In conjunction with its 11.11 promotion, Digi has introduced two prepaid options on a limited time campaign that have no speed restrictions starting from RM30/month.
The RM30 plan offers unlimited calls to all networks and 20GB of data with no speed caps. This can be topped up with RM5 for a RM35 plan that offers 40GB of high-speed data.
In addition, Digi also offers data plan boosters with top ups of RM3 for 1.5GB or RM10 for 10GB of data. The plan boosters will follow your monthly plan validity.
Under the current campaign, subscribers can get an extra RM11 rebate by activating the plan from 11 to 21 November 2020.
In our view, these new plans offer better value compared to Digi’s current RM35 Chili Padi package which offers only 9GB/month of uncapped speeds with unlimited access to Facebook, Twitter and Instagram.
Nevertheless, Digi RM15/month package with a quota of 3GB remains attractive for entry-level and migrant users, notwithstanding average data usage is currently much higher at 17.4GB/month.

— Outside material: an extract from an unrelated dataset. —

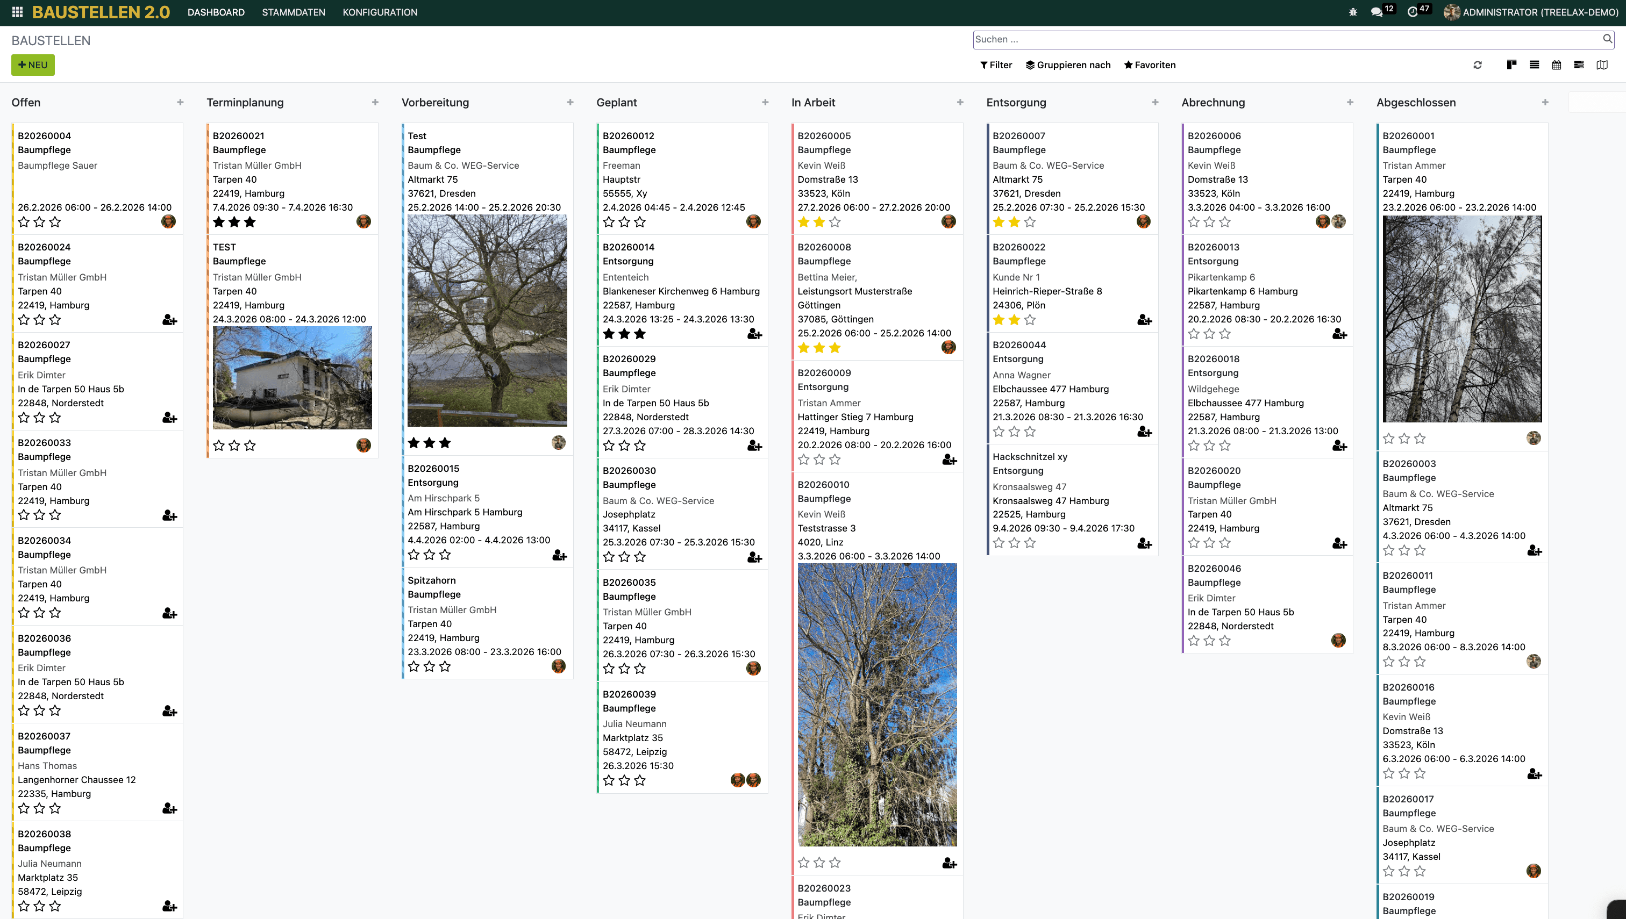The height and width of the screenshot is (919, 1626).
Task: Switch to the map view icon
Action: [x=1602, y=65]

Even so, these plans could still face stiff competition from U Mobile’s RM30 prepaid package which offers unlimited data and 6GB hotspot with speed cap of 6Mbps. Its RM35/month option includes unlimited calls.
Even U Mobile’s RM40/month postpaid plan which offers unlimited data and calls appears attractive compared to Digi’s prepaid options.
Given U Mobile’s improving service quality and connectivity, the company is currently the nearest rival to Digi’s affordable market proposition.
As such, we expect fresh offerings, likely in the postpaid category, following this campaign, which closely follows Digi’s recent bundling home fibre plans priced from RM130/month with unlimited postpaid plans for an additional RM60/month.
Nevertheless, given contracting data yields across the sector, we do not expect these new prepaid options to make any significant change in the trajectory of an increasingly competitive celco landscape.
The stock currently trades at a fair FY21F EV/EBITDA of 11x – slightly below its 2-year average of 12x with decent dividend yield of 4%.